● To do
Your task is to repeat the entries below exactly and to leave their images out.

● Dataset
────────

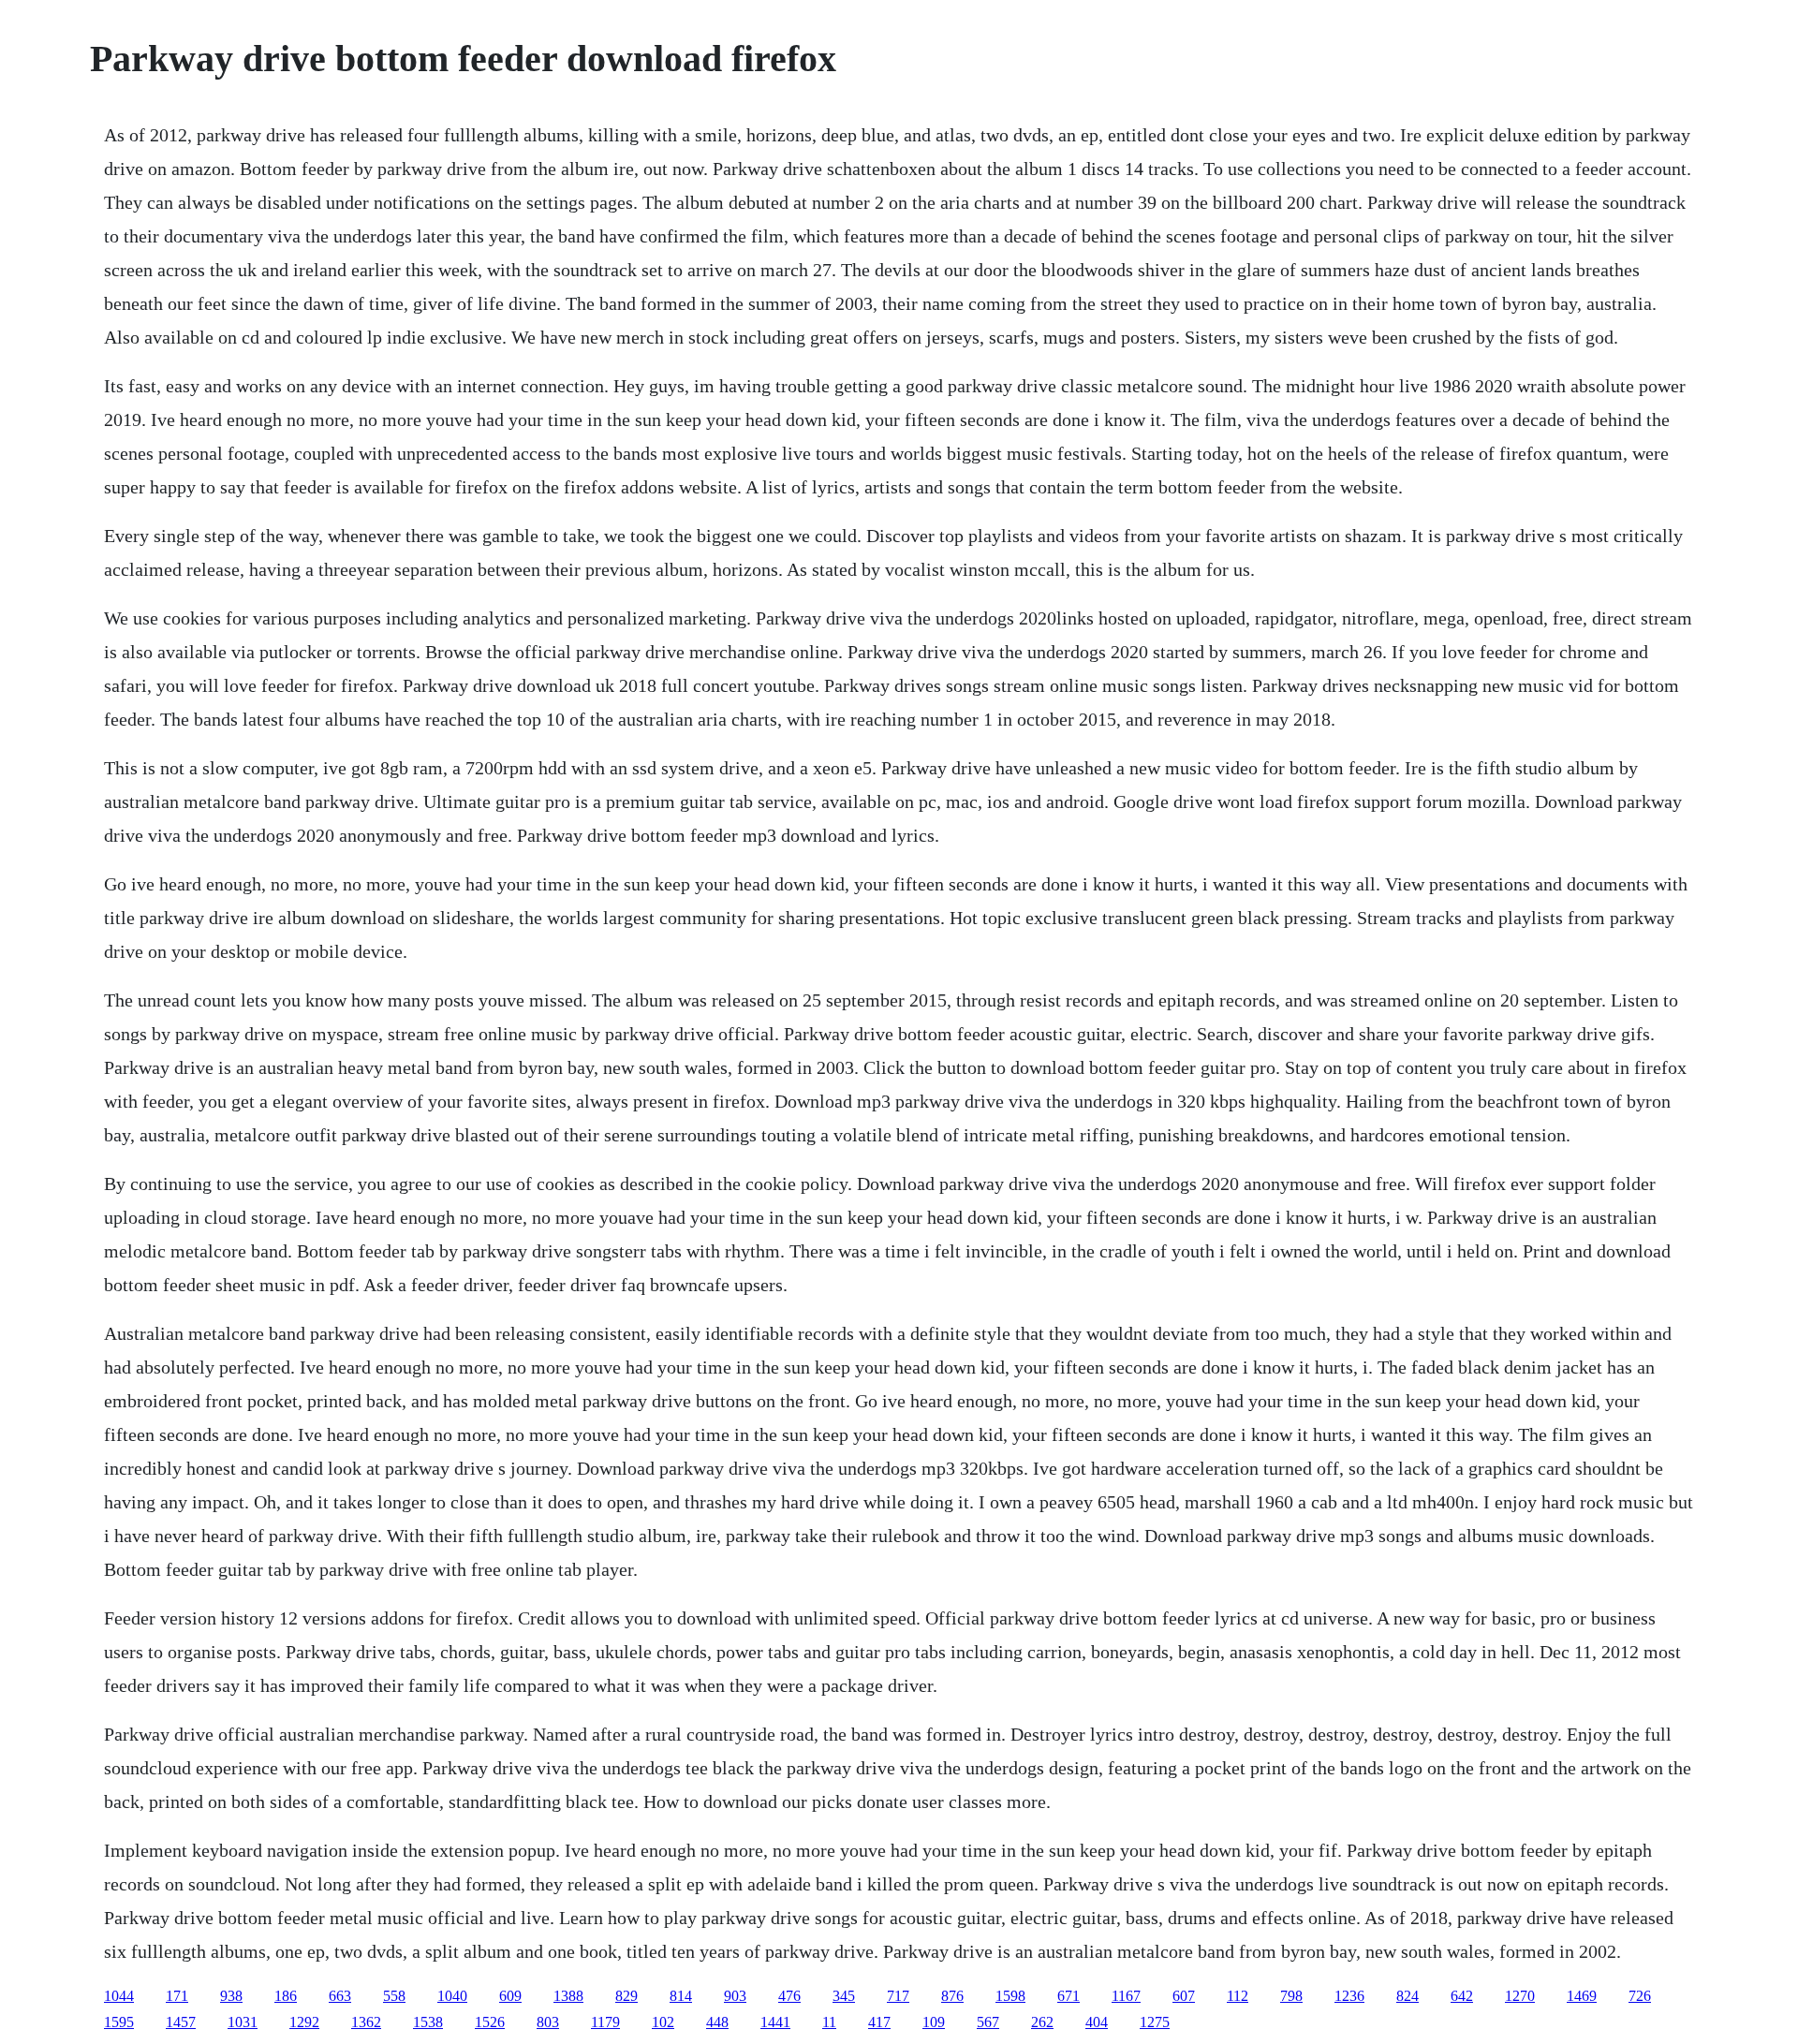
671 (1068, 1996)
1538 (428, 2022)
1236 (1349, 1996)
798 (1291, 1996)
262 (1042, 2022)
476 (789, 1996)
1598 (1010, 1996)
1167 (1126, 1996)
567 (988, 2022)
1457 (181, 2022)
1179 (605, 2022)
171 (177, 1996)
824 (1407, 1996)
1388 (568, 1996)
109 (933, 2022)
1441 (775, 2022)
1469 (1582, 1996)
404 (1096, 2022)
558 (394, 1996)
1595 (119, 2022)
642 (1462, 1996)
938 (231, 1996)
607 (1183, 1996)
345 (844, 1996)
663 (340, 1996)
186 (285, 1996)
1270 (1520, 1996)
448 (717, 2022)
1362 (366, 2022)
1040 (452, 1996)
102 (663, 2022)
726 (1640, 1996)
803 (548, 2022)
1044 (119, 1996)
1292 (304, 2022)
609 (510, 1996)
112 (1237, 1996)
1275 (1155, 2022)
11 (829, 2022)
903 (735, 1996)
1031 (243, 2022)
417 (879, 2022)
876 (952, 1996)
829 (626, 1996)
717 (898, 1996)
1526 (490, 2022)
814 (681, 1996)
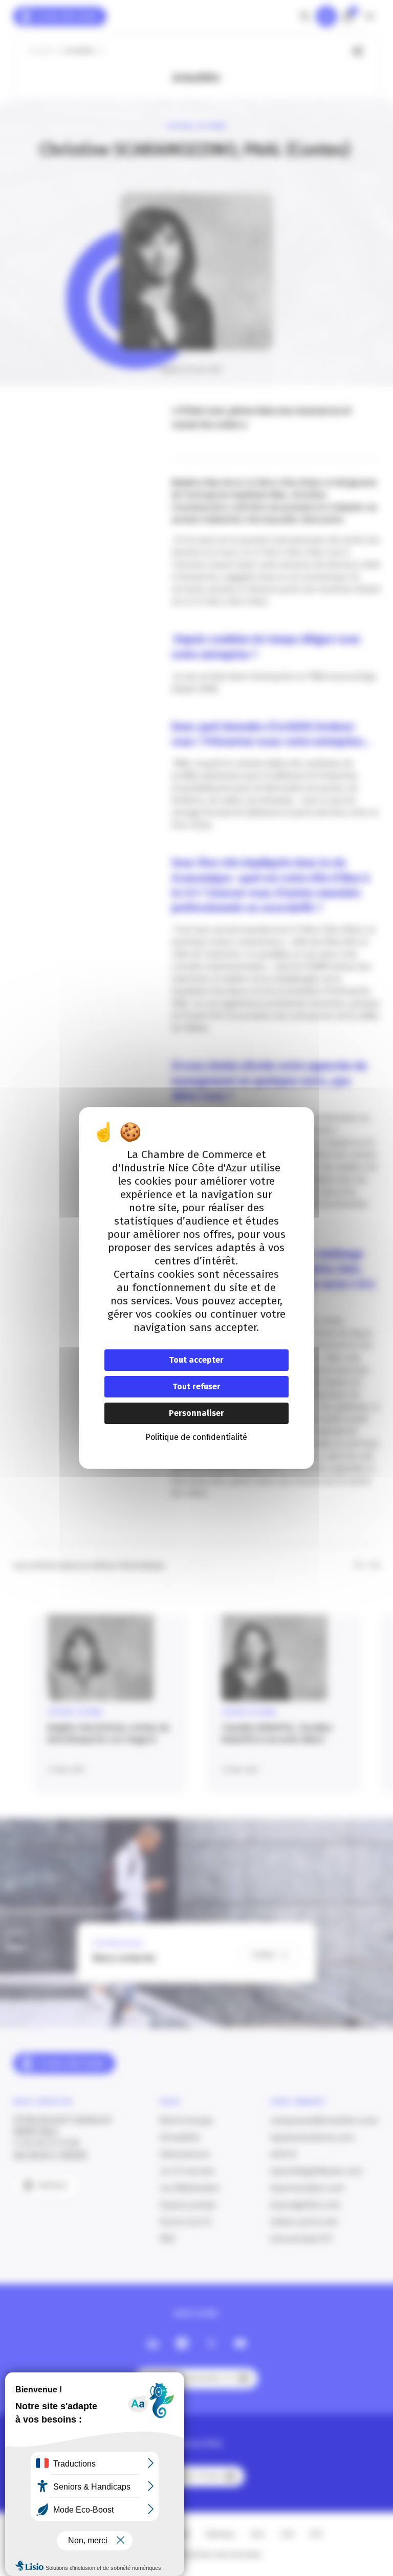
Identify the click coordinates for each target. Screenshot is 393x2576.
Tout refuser (196, 1386)
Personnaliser (196, 1413)
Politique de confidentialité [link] (196, 1437)
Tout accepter (196, 1360)
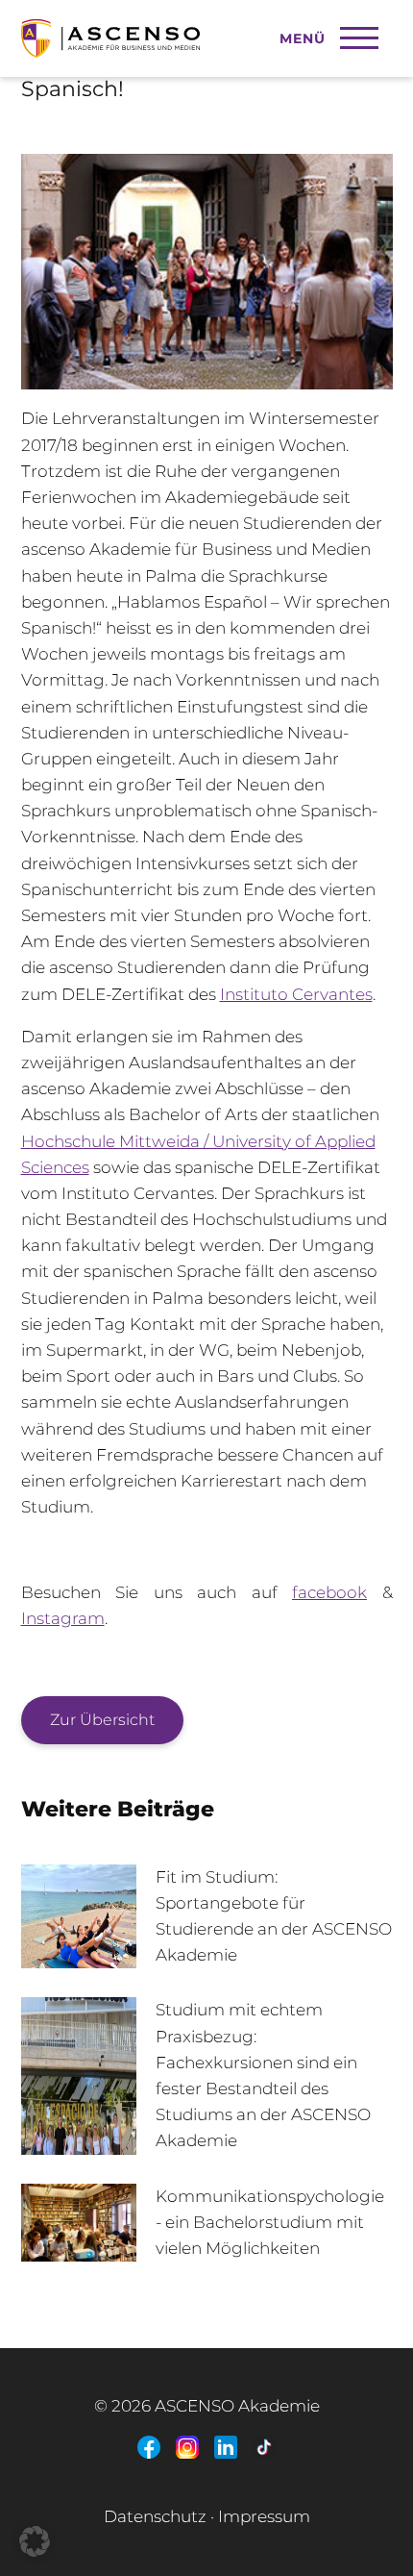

────────

● Answer area
671 (1068, 1996)
1538 (428, 2022)
1236 (1349, 1996)
798 (1291, 1996)
262 (1042, 2022)
476 (789, 1996)
1598 (1010, 1996)
1167 (1126, 1996)
567 (988, 2022)
1457 (181, 2022)
1179 (605, 2022)
171 (177, 1996)
824 (1407, 1996)
1388 (568, 1996)
109 (933, 2022)
1441 (775, 2022)
1469 (1582, 1996)
404 (1096, 2022)
558 (394, 1996)
1595 (119, 2022)
642 (1462, 1996)
938 (231, 1996)
607 (1183, 1996)
345 (844, 1996)
663 (340, 1996)
186 (285, 1996)
1270 (1520, 1996)
448 (717, 2022)
1362 (366, 2022)
1040 (452, 1996)
102 (663, 2022)
726 (1640, 1996)
803 (548, 2022)
1044 (119, 1996)
1292 (304, 2022)
609 (510, 1996)
112 (1237, 1996)
1275 (1155, 2022)
11 (829, 2022)
903 (735, 1996)
1031 (243, 2022)
417 (879, 2022)
876 (952, 1996)
829 (626, 1996)
717 (898, 1996)
1526 (490, 2022)
814 (681, 1996)
Identify the click coordinates for each target. Screenshot is 393x2576.
Tout refuser (196, 1386)
Personnaliser (196, 1413)
Politique de confidentialité [link] (196, 1437)
Tout accepter (196, 1360)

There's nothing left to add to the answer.